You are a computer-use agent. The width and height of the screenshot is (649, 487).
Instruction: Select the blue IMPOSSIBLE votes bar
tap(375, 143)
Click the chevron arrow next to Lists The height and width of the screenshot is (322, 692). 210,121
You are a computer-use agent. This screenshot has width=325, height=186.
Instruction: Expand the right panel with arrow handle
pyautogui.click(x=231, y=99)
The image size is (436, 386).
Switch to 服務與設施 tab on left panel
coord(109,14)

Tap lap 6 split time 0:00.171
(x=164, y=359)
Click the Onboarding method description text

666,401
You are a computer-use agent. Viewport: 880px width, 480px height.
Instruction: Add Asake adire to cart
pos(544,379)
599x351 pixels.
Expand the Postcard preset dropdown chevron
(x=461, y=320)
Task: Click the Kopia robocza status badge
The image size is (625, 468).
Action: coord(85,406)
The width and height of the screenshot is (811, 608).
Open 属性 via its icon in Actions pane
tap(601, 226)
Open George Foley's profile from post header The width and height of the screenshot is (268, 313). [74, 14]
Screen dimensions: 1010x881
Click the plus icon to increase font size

--------------------------------------------------

Copy the line containing "Tap lap 6 split time 0:00.171" exactly. Then copy every line after it through the end of the listing, and nothing more.

- [Exercise output]
Tap lap 6 split time 0:00.171
(x=164, y=359)
Click the Onboarding method description text

666,401
You are a computer-use agent. Viewport: 880px width, 480px height.
Instruction: Add Asake adire to cart
pos(544,379)
599x351 pixels.
Expand the Postcard preset dropdown chevron
(x=461, y=320)
Task: Click the Kopia robocza status badge
The image size is (625, 468).
Action: coord(85,406)
The width and height of the screenshot is (811, 608).
Open 属性 via its icon in Actions pane
tap(601, 226)
Open George Foley's profile from post header The width and height of the screenshot is (268, 313). [74, 14]
Screen dimensions: 1010x881
Click the plus icon to increase font size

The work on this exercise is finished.